_WHAT THE TASK REQUIRES_.
Using the text below on spliced socket-to-socket flows, decide whether each statement agrees with it. For each, answer yes or no and quote the deciding words.
(a) The socket opened for the target side of the flow is both bound and connected.
(b) The target-side socket accepts any packets that reach it, not only those belonging to the flow.
(c) Reply datagrams go back to the origin through a duplicate of the originating socket.

_TEXT SEGMENT_.
%%
For "spliced" (socket to socket) cases, improve this by instead opening
a socket specifically for the target side of the flow.  We connect() as
well as bind()ing that socket, so that it will only receive the flow's
reply packets, not anything else.  We direct datagrams sent via that socket
using the addresses from the flow table, effectively replacing bespoke
addressing logic with the unified logic in fwd.c

When we create the flow, we also take a duplicate of the originating
socket, and use that to deliver reply datagrams back to the origin, again
using addresses from the flow table entry.
%%
_EXTRACTED INFORMATION_.
%%
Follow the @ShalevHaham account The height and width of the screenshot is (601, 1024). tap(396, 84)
%%
%%
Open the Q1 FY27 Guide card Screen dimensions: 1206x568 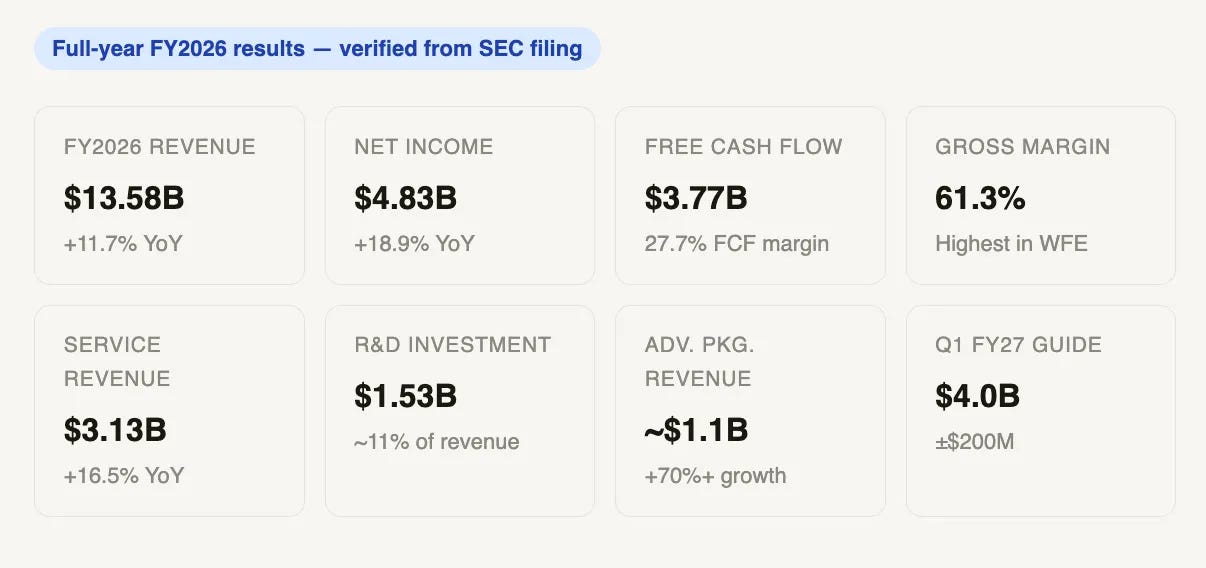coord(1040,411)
%%
_RESPONSE_.
(a) Yes: "We connect() as well as bind()ing that socket"
(b) No: "so that it will only receive the flow's reply packets, not anything else"
(c) Yes: "we also take a duplicate of the originating socket, and use that to deliver reply datagrams back to the origin"